Oleh : Khaerul Umam, S.Ag*)
A. PENDAHULUAN
Dalam setiap ibadah tentu ada syarat dan rukun yang mesti terpenuhi demi mendapatkan keabsahan ibadah itu sendiri , tak terkecuali dalam proses pernikahan. Syarat dan rukun dalam pernikahan tentu sudah lazim dan tentu sudah dihafal oleh setiap penghulu, apalagi kepala Kantor Urusan Agama. Istilah isti’dzan bukan termasuk syarat juga bukan rukun dalam pernikahan tetapi biasa dilakukan oleh penghulu dalam setiap proses pernikahan, utamanya di daerah propinsi Banten dan sekitarnya. Isti’dzan atau permohonan izin biasa dilakukan oleh calon pengantin putri kepada orang tuanya sesaat sebelum pernikahan (ijab qobul) dilakukan didepan penghulu. Tidak jelas, siapa yang pertama berjasa menganjurkan isti’dzan dalam pernikahan ini, tetapi secara turun tumurun tradisi ini sudah melekat dalam setiap pernikahan, khususnya di Banten dan sekitarnya. Karena ini sebuah tradisi lokal, maka jarang kita temukan kebiasaan ini pada masyarakat daerah lainya.
Nah, lalu apa makna isti’dzan atau meminta persetujuan ini? Apakah ini hanya hukum formal yang harus dilalui ataukah justru ini substansi (hukum materiil) yang menentukan? Jika kita memahaminya sebagai hukum formal, maka isti’dzan atau meminta persetujuan harus dilalui oleh setiap wali yang hendak menikahkan anak gadisnya. Timbul pertanyaan lain, lalu bagaimana jika sang gadis tidak menyetujui dan tidak mau untuk dinikahkan dengan seorang laki-laki yang dipersiapkan ayahnya? Apakah wali tetap dibolehkan menikahkan anak gadis yang menolak dan nikahnya dihukumi sah, ataukah wali dilarang menikahkannya, dan jika tetap dinikahkan, apakah hukum nikahnya batal?
B. PEMBAHASAN
1.Pengertian Isti’dzan
Isti’dzan adalah permintaan izin untuk berbuat sesuatu karena perbuatan itu menyangkut hak orang lain.permitaan izin diterapkan dalam berbagai situasi, seperti memasuki rumah atau kamar, ibadah, peran dan lain-lain. Al-Qur’an mengungkapkan kalimat Isti’dzan dengan kata isti’nas, merupakan ungkapan wahyu yang menunjukkan sopan santun dalam meminta izin dan sikap ramah yang diperlihatkan oleh orang yang datang.
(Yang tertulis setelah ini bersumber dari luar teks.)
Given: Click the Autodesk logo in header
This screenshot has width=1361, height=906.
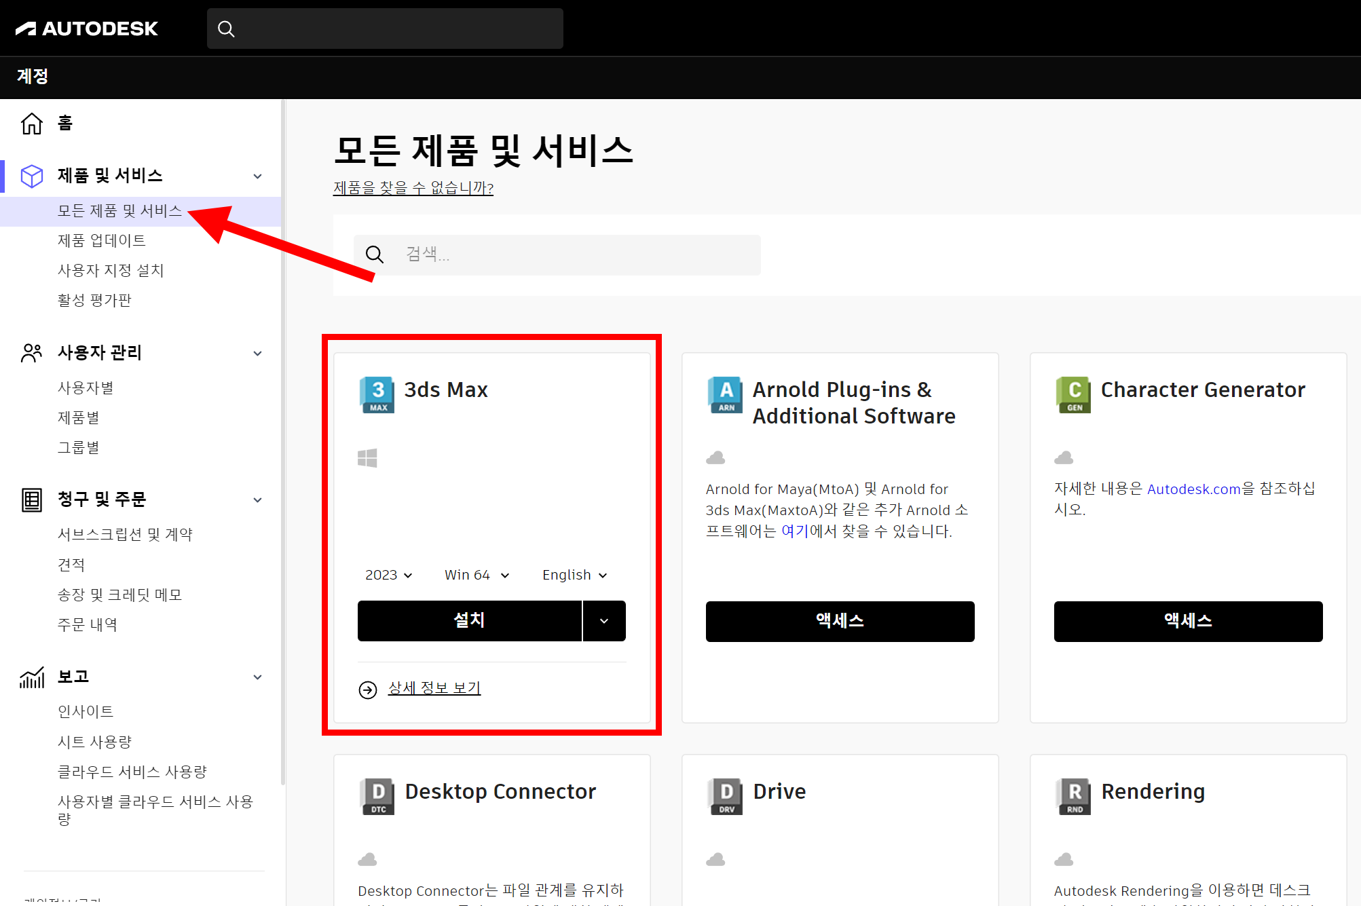Looking at the screenshot, I should pyautogui.click(x=87, y=29).
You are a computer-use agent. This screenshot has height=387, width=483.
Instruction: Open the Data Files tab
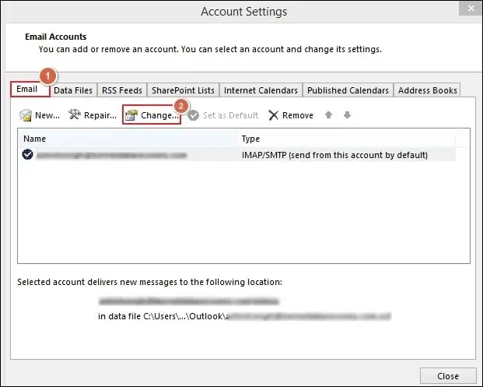(x=73, y=90)
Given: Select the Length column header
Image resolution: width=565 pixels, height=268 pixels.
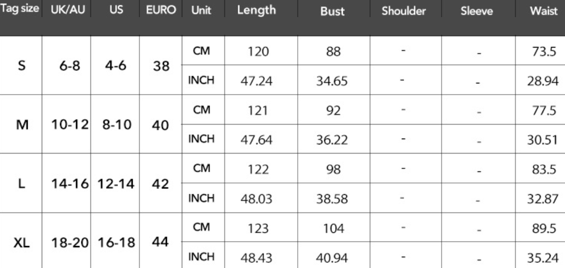Looking at the screenshot, I should [x=256, y=10].
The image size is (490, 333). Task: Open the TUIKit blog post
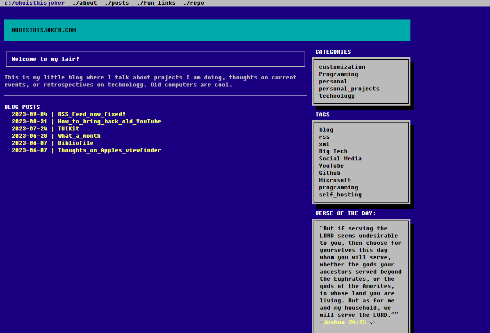tap(68, 129)
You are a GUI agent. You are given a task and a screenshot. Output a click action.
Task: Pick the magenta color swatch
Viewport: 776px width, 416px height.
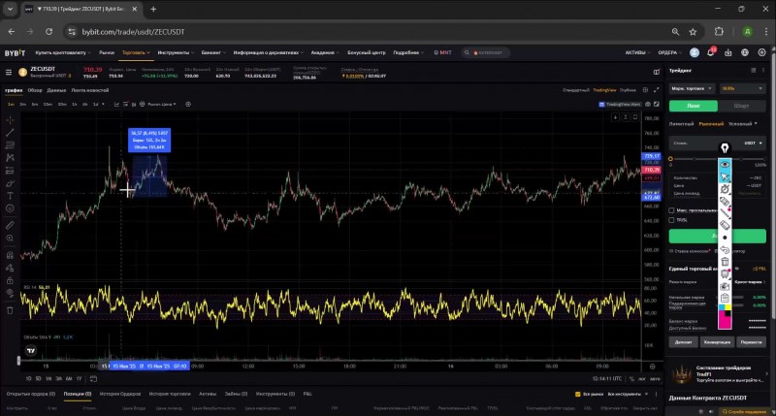coord(725,322)
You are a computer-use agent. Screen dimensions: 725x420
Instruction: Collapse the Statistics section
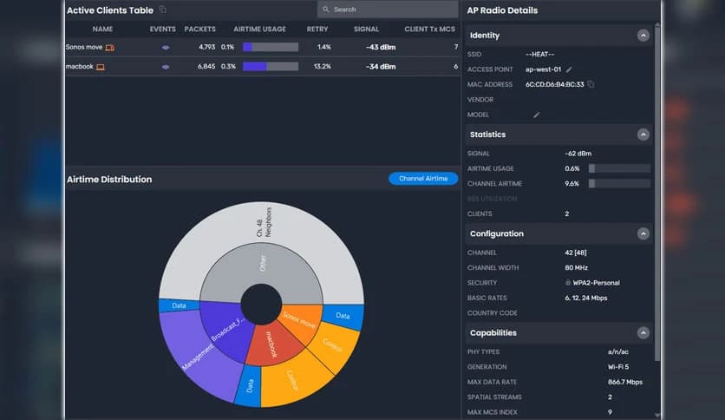(643, 135)
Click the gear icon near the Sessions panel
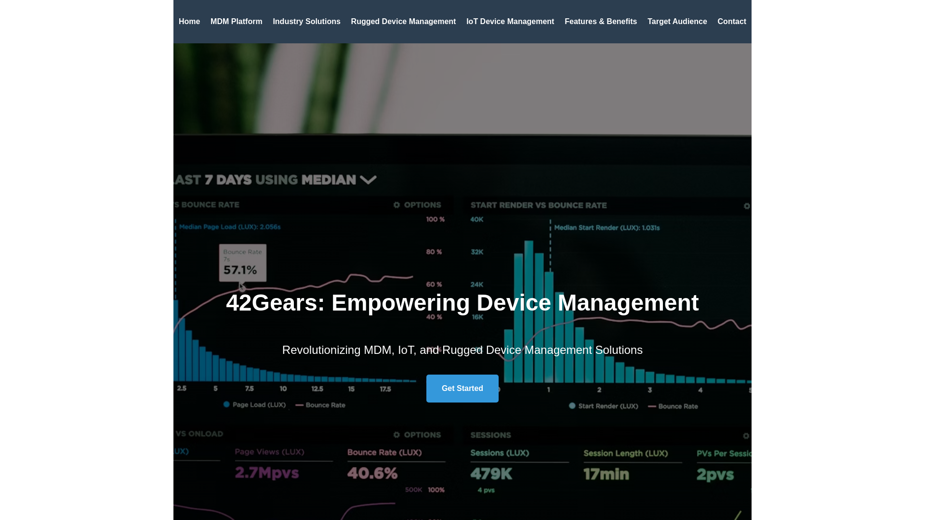The width and height of the screenshot is (925, 520). tap(746, 436)
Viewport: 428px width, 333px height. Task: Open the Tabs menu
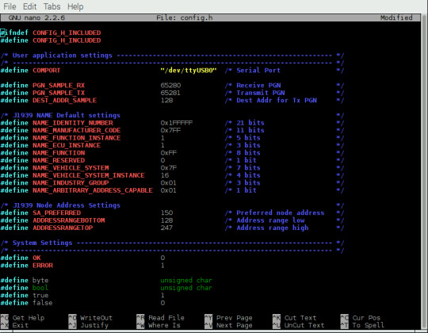point(52,6)
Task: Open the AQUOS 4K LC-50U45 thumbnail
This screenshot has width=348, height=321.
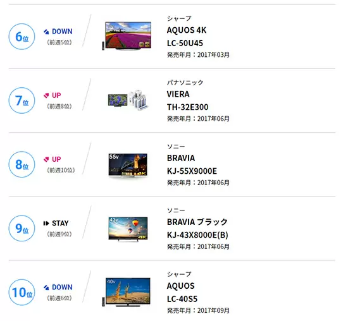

Ada dua jenis minta izin (isti ’dzan), yaitu Isti’dzan khoriji (eksternal) maksudnya adalah permintaan izin yang berlaku di antara orang-orang yang bukan mahram. Sedangkan Isti’dzan dakhili (internal) adalah permintaan izin yang berlaku di antara sesama mahram atau kerabat. Secara detil kedua jenis isti’dzan dijelaskna sebagai berikut:
a. Minta izin (isti’dzan) khariji
Minta izin (isti ’dzan) khariji adalah minta izin yang berlaku di antara orang-orang yang bukan mahram. Misalnya dilarang melirik ke dalam rumah seseorang tanpa seizin yang punya rumah. Tidak boleh melirik ke dalam rumah seseorang tanpa izin yang punya rumah. Sebagaimana tercantum dalam hadits Rasulullah SAW yang sahih dari Shal bin Sa’ad ra, ia berkata: “Seseorang mengintip dari sebuah lubang pintu Nabi saw. Pada saat itu Rasulullah saw, sedang menggaruk kepalanya dengan sisir, lalu beliau bersabda: “Kalaulah aku tahu engkau tengah mengintipku, niscaya sudah aku colok kedua matamu dengan sisir ini. Sesungguhnya permintaan izin itu diperintahkan untuk menjaga pandangan mata“.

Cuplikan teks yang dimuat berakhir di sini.